The listing below holds a line with "Click the 认缴出资额 help question-mark icon" and a line with "Task: Click the Security". Reproduce those two lines exactly, plus everything between them.

*** DATA UNDER STUDY Section Begins ***

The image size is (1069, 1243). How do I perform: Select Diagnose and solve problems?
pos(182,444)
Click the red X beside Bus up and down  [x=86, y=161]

*** DATA UNDER STUDY Section Ends ***
*** DATA UNDER STUDY Section Begins ***

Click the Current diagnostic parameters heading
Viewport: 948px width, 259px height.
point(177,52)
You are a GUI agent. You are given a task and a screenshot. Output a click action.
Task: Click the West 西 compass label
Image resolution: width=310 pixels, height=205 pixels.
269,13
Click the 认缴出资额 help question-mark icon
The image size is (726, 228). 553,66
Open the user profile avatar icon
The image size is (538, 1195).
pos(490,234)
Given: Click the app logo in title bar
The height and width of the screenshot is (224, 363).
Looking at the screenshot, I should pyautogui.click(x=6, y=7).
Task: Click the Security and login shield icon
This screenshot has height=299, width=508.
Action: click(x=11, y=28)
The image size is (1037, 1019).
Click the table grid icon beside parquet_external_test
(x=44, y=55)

*** DATA UNDER STUDY Section Ends ***

TASK ANSWER.
Click the 认缴出资额 help question-mark icon
The image size is (726, 228). 553,66
Open the user profile avatar icon
The image size is (538, 1195).
pos(490,234)
Given: Click the app logo in title bar
The height and width of the screenshot is (224, 363).
Looking at the screenshot, I should pyautogui.click(x=6, y=7).
Task: Click the Security and login shield icon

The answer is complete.